La segunda explicación de Cioran es sicológica: una criatura aventurera como el hombre no puede morir en la cama. Tiende fatalmente a la acción. (Cioran pensaba en la bomba atómica. Hoy podemos agregar otra opción, el apocalipsis climático).
Mirando el problema desde la ciencia encontramos la tensión tierra-agua: la vida empezó en el agua. Luego la naturaleza inventó el huevo, una incubadora portátil, y los animales marinos conquistaron la tierra. Algunos convirtieron sus escamas en pelo, como incitando caricias. Otros las volvieron plumas y alzaron el vuelo. Algunos nostálgicos –como los reptiles, los batracios y otros románticos– vuelven al agua de tarde en tarde.
Podemos hablar bellezas de la riqueza natural que significó la conquista de la tierra por nuestros abuelos acuáticos, pero es obvio que la vida fue mucho más pesada desde entonces.
Para completar, tuvimos la vanidad de contonearnos como bípedos. Quizá nos erguimos para oler las estrellas, o amedrentar a los rivales, o vigilar el entorno porque somos una criatura nerviosa, pero lo cierto es que nuestra columna de cuadrúpedo nunca se adaptó bien a la vertical y el lumbago nos lo recuerda todos los santos días.
La mujer se ha erguido dos veces, primero como homínida y luego como diva de tacones y plataformas. Es por esto que su espalda presenta más dolencias que la del varón.

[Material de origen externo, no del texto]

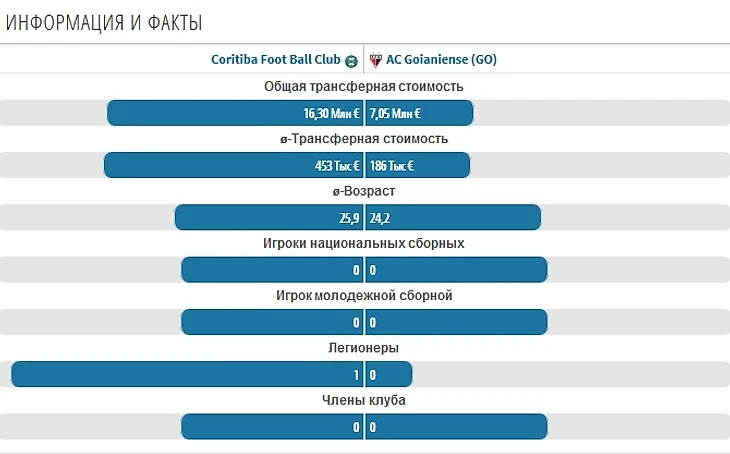Click the Общая трансферная стоимость label
Viewport: 730px width, 454px height.
click(x=364, y=86)
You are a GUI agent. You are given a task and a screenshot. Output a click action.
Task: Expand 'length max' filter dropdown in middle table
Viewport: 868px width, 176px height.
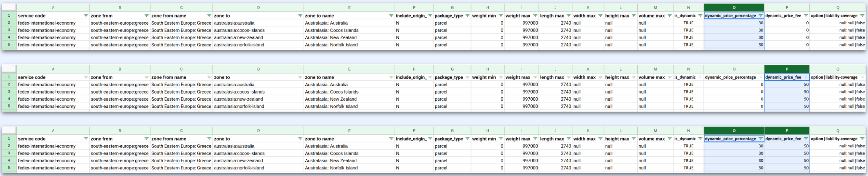click(x=568, y=77)
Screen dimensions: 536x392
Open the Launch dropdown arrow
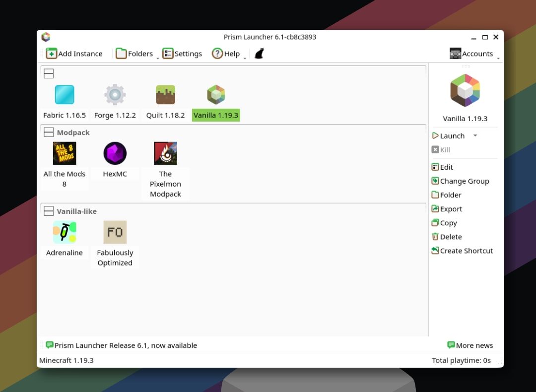click(x=475, y=135)
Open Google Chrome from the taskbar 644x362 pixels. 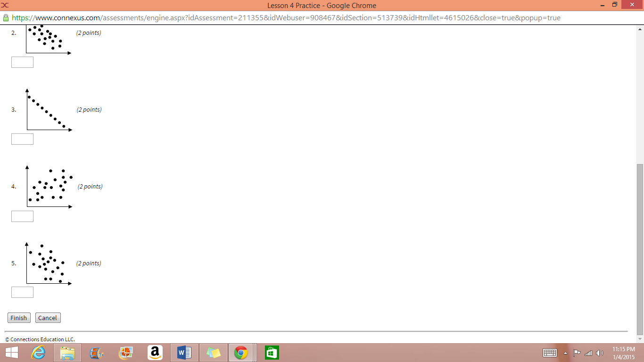point(242,352)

Los neurocientíficos dicen que somos bipolares o esquizoides porque tenemos dos cerebros. Somos gregarios y sentimentales como nos lo ordena nuestro cerebro mamífero, pero arrastramos los fatales impulsos predadores que nos dicta nuestro primer cerebro, el reptiliano, el oscuro huevo de nuestro cerebro mamífero.
En suma, el sino del ser humano es el exilio. Ayer fue arrojado del Paraíso. Antes, sus antepasados acuáticos habían abandonado la grata levedad del agua. El drama se repite cada que un bebé es arrojado de la placidez del útero, ese mundo color naranja, y vuelve a repetirse cuando nos arrojan de la infancia –inocencia y juego– a los vórtices de la adolescencia y a la grave seriedad de la madurez.
El paso de nómada a sedentario también fue una ruptura crítica. Mató al aventurero que siempre fuimos, incubó la agricultura, una peste ambiental, y de los surcos brotó la ciudad, perímetro de leyes y trampas. También, hay que reconocerlo, de fuentes y jardines, de bares y teatros.
Habría que agregar, como vectores modernos de perturbación y catálisis, la publicidad, esa angustia, y las pantallas, fascinantes formas del fuego.
Es claro que una criatura hecha para vivir en el Paraíso no tiene mucho futuro acá abajo, cerca del infierno. Con todo, una persona sensata no querrá regresar al Paraíso. Algo en nuestro ser agradece el dolor. Filosofamos porque vamos a morir, dijo un mortal.
Sí, somos un fracaso social, pero es claro que estaríamos peor en la armonía zombi del Paraíso. Sería como vivir en «un océano de mermelada sagrada». O en Instagram.
Hoy sabemos que estamos solos, sin dioses y sin destino, por fortuna. Es probable que hayan existido dioses pero fueron demasiado distinguidos como para ocuparse del hombre, ese boceto de ángel. También sabemos que la evolución no tiene un norte, que solo la rige el azar. A pesar de tanta improvisación teológica o natural, tenemos suerte. Todos estos accidentes –los caprichos de los dioses y las tensiones evolutivas aquí enumeradas– nos salvaron del cielo, del nirvana y de tantos narcóticos que nos ofrecen los profetas de la felicidad perfecta y del éxito, porque ya es claro que “nada fracasa tanto como el éxito”.